▸ Problem statement
All of these records need to be duplicated exactly.

▸ Stored data
_ _ _

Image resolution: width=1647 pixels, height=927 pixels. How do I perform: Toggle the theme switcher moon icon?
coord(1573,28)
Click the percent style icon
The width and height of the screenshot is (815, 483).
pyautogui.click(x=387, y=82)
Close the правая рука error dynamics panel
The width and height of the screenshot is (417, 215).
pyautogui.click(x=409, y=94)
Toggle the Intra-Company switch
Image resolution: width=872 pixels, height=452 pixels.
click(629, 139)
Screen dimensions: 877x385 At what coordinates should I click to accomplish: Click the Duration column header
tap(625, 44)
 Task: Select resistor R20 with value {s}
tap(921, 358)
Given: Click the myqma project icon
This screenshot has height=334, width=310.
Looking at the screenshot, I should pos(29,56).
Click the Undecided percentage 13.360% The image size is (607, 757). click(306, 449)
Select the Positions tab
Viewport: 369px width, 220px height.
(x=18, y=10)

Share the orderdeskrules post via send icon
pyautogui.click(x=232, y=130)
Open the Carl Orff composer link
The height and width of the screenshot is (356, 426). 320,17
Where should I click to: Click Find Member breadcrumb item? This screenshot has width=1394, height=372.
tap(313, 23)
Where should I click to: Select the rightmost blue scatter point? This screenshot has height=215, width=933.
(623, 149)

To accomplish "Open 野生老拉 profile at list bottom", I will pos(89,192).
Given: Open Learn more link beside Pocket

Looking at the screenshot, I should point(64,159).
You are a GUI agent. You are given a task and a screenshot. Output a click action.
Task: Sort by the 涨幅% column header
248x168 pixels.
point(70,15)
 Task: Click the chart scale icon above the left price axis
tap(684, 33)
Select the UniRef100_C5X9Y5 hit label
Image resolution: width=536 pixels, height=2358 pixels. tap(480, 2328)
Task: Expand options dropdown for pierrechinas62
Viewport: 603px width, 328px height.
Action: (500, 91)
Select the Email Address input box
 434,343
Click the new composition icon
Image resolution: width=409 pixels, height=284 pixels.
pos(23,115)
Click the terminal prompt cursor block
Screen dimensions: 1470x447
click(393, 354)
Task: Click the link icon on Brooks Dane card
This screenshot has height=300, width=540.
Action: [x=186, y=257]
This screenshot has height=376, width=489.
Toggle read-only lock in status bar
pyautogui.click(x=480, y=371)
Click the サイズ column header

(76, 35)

_ _ _

▸ Expected answer
Image resolution: width=1647 pixels, height=927 pixels. How do I perform: Toggle the theme switcher moon icon?
coord(1573,28)
Click the percent style icon
The width and height of the screenshot is (815, 483).
pyautogui.click(x=387, y=82)
Close the правая рука error dynamics panel
The width and height of the screenshot is (417, 215).
pyautogui.click(x=409, y=94)
Toggle the Intra-Company switch
Image resolution: width=872 pixels, height=452 pixels.
click(629, 139)
Screen dimensions: 877x385 At what coordinates should I click to accomplish: Click the Duration column header
tap(625, 44)
 Task: Select resistor R20 with value {s}
tap(921, 358)
Given: Click the myqma project icon
This screenshot has height=334, width=310.
Looking at the screenshot, I should pos(29,56).
Click the Undecided percentage 13.360% The image size is (607, 757). click(306, 449)
Select the Positions tab
Viewport: 369px width, 220px height.
(x=18, y=10)

Share the orderdeskrules post via send icon
pyautogui.click(x=232, y=130)
Open the Carl Orff composer link
The height and width of the screenshot is (356, 426). 320,17
Where should I click to: Click Find Member breadcrumb item? This screenshot has width=1394, height=372.
tap(313, 23)
Where should I click to: Select the rightmost blue scatter point? This screenshot has height=215, width=933.
(623, 149)

To accomplish "Open 野生老拉 profile at list bottom", I will pos(89,192).
Given: Open Learn more link beside Pocket

Looking at the screenshot, I should point(64,159).
You are a GUI agent. You are given a task and a screenshot. Output a click action.
Task: Sort by the 涨幅% column header
248x168 pixels.
point(70,15)
 Task: Click the chart scale icon above the left price axis
tap(684, 33)
Select the UniRef100_C5X9Y5 hit label
Image resolution: width=536 pixels, height=2358 pixels. tap(480, 2328)
Task: Expand options dropdown for pierrechinas62
Viewport: 603px width, 328px height.
Action: (500, 91)
Select the Email Address input box
 434,343
Click the new composition icon
Image resolution: width=409 pixels, height=284 pixels.
pos(23,115)
Click the terminal prompt cursor block
Screen dimensions: 1470x447
click(393, 354)
Task: Click the link icon on Brooks Dane card
This screenshot has height=300, width=540.
Action: [x=186, y=257]
This screenshot has height=376, width=489.
Toggle read-only lock in status bar
pyautogui.click(x=480, y=371)
Click the サイズ column header

(76, 35)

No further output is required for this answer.